First impressions were pretty good for a budget XC full susser. Whilst the frame wasn’t as super stiff as it’s Spicy and Zesty cousins, the X Control isn’t designed to be ragged down Les Gets bike park trails. But when we took it up into the gentler trails up in the Alpine, it more than proved itself as a light, nimble climber. And on the odd drop and tech descent? The plush RockShox suspension coped well – though you wouldn’t want to spend too much time on the techy stuff –  not with the off the shelf build kit.


It’s a-live!

From the UK shores, we’ve watched the growth of E-Bikes on the continent with interested confusion. They now make up a third of sales of the Accueil Group (Lapierre’s parent company). Judging by the reaction to the picture posted on our Facebook page recently, we in the  UK don’t understand their application within the mtb market, other than for those recovering from injury, or the super lazy. However – and I’m anticipating a barrage of abuse below for this, the Overvolt test turned out to be a highlight of the launch for me.

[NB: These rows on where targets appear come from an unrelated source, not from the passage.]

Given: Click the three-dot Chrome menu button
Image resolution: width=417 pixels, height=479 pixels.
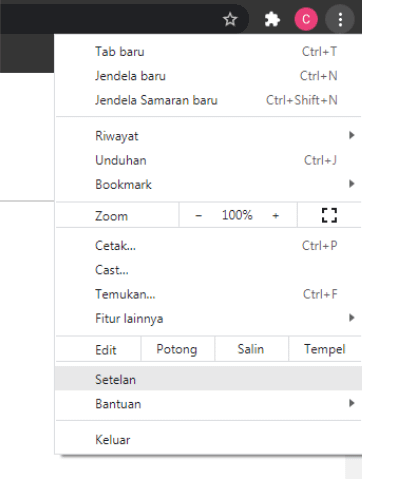Looking at the screenshot, I should point(340,19).
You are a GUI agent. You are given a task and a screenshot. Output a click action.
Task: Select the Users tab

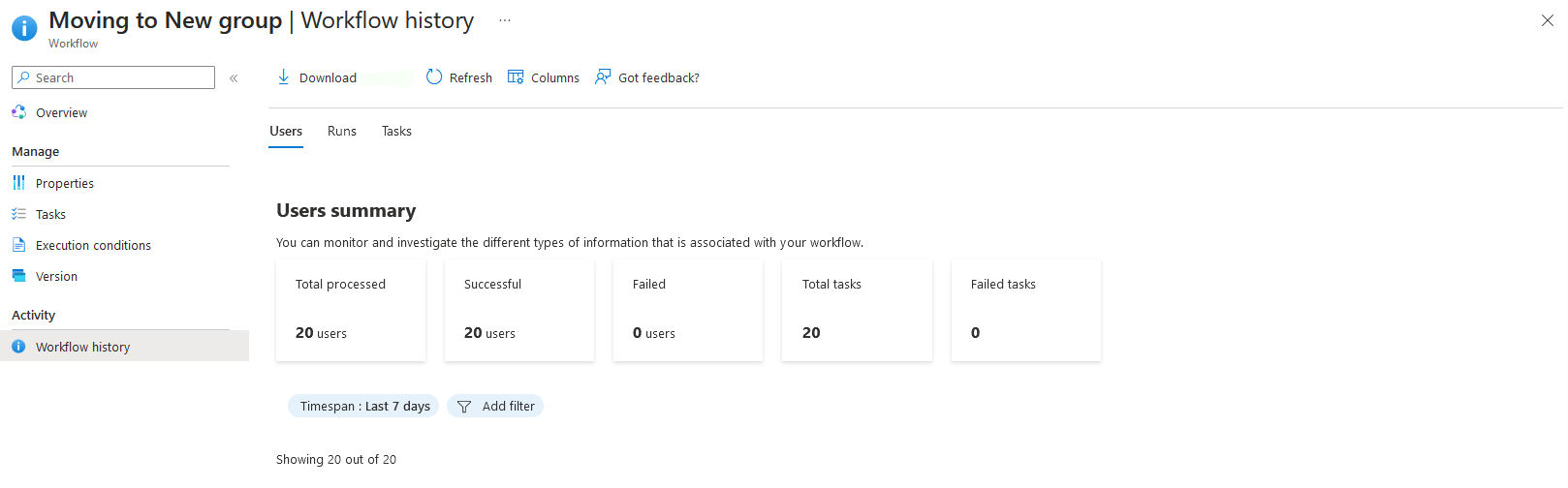tap(286, 132)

I was massively surprised quite how much fun it is possible to have on an E-Bike. Indeed, for 2015 Lapierre will have seven Overvolt models available, as opposed to the two in 2014 – an indication enough of their popularity.

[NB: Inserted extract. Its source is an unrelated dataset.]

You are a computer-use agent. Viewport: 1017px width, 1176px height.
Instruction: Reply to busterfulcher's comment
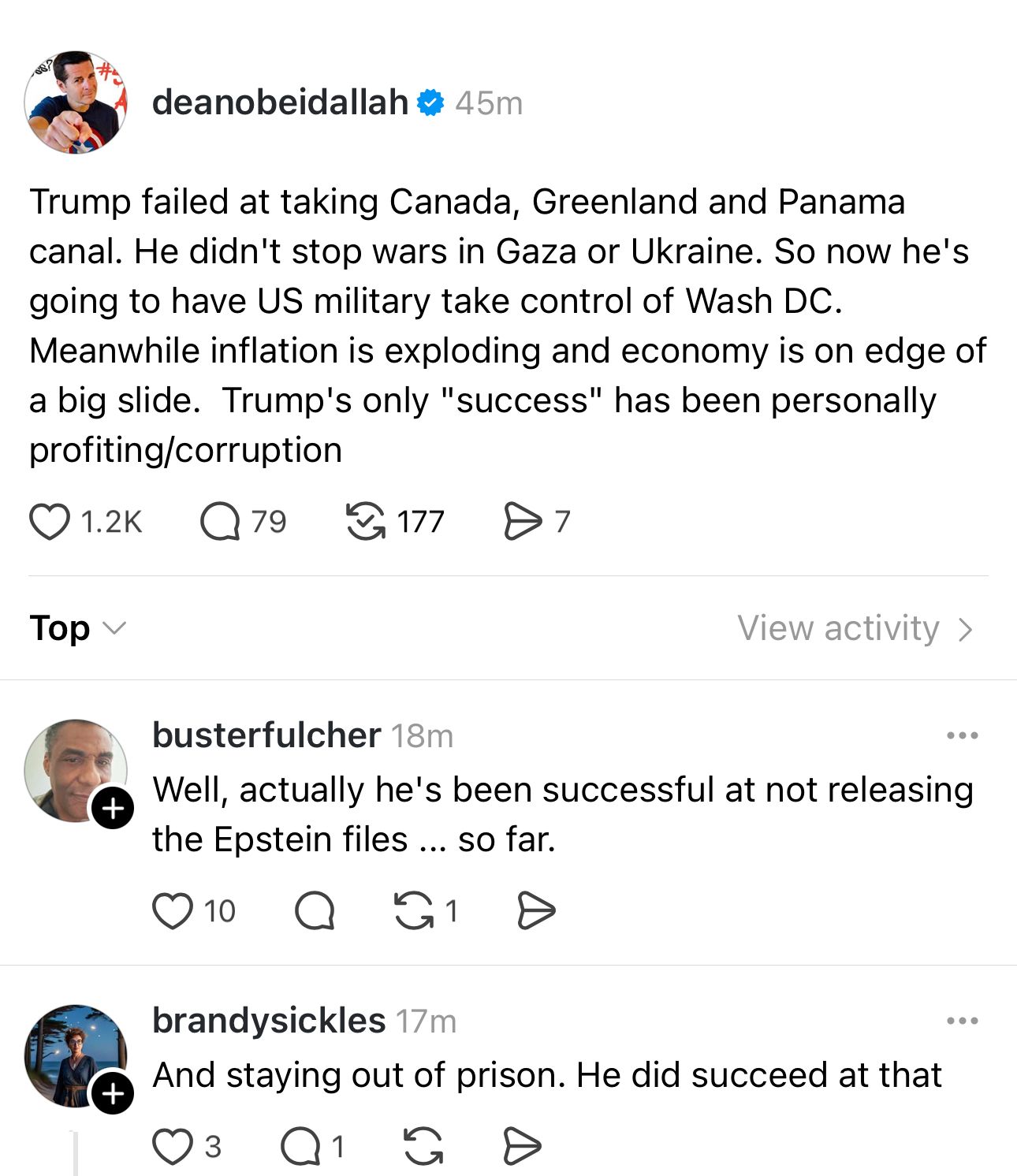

Lapierre admit themselves they don’t even bother trying to scrimp weight on componentry – there’s no point. E-bikes are heavy: the battery packs and ‘engine’ are bulky, solid lumps of metal. But as soon as you jump on the Overvolt – and knock the power transmission into Turbo mode, the first pedal stroke takes you flying forward with much more speed than you think possible from a bike of this heft. But the car park test is a million miles from Alpine singletrack, so once we’re all charged up, we begin a climb high up into the Alpine on the new Overvolt FS 900. And all of a sudden, those long heart-sinking climbs which link together the fun stuff become hugely enjoyable themselves.

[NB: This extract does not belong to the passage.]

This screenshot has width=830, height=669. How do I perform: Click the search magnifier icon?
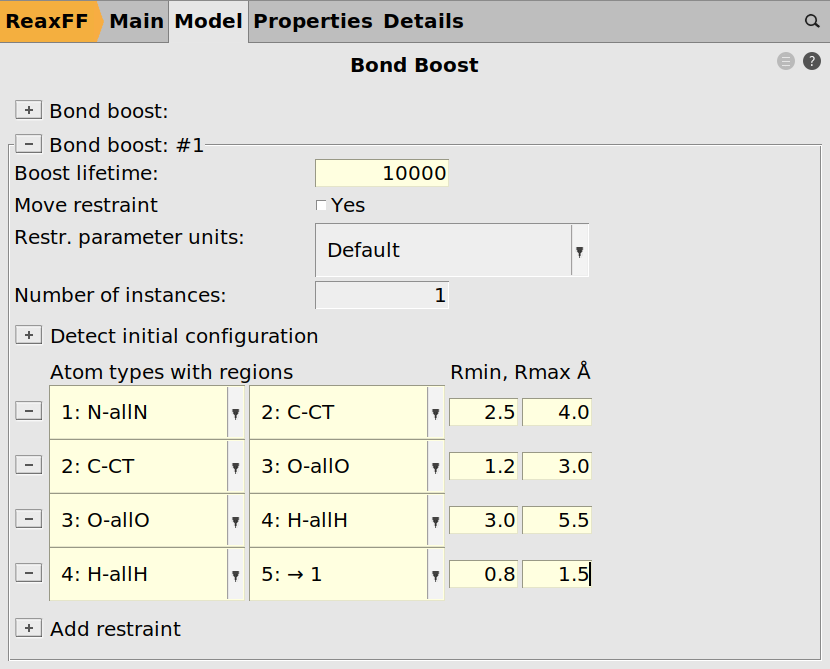point(812,21)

Capped at 25km/hr – that’s still ample speed to fire up the climbs. And you still have to pedal for the electric assistance to kick in, so you are still very much involved in the powering. And when the climbs turn technical – having extra power behind your pedal stroke, sees you able to nimble over some properly difficult features. Similarly, when you’re racing through twisty singletrack – despite the Overvolt’s weight – the extra power means you can nip around and over obstacles far easier than you imagine. And when we took the Overvolt FS down some full-on rooty steeps into Morzine, it’s incredible how capable this bike was. The weight helps plant the bike, like an old school DH bike – and armed with 140mm Rockshox Revelations, a 140mm Lapierre R shock and XTR brakes (180 rotors) on 27.5 wheels, we all commented on how we forgot we were riding an E-Bike on the fast descents.

So yes, controversial the Overvolt is and will continue to be – but it’s a very much a case of don’t knock it till you try it. And contrary to some journos perception, this isn’t the future of mountain biking – but it is a fun addition to the mtb family. And surely anything which can take you further and for longer on two wheels can’t be that bad? Can it??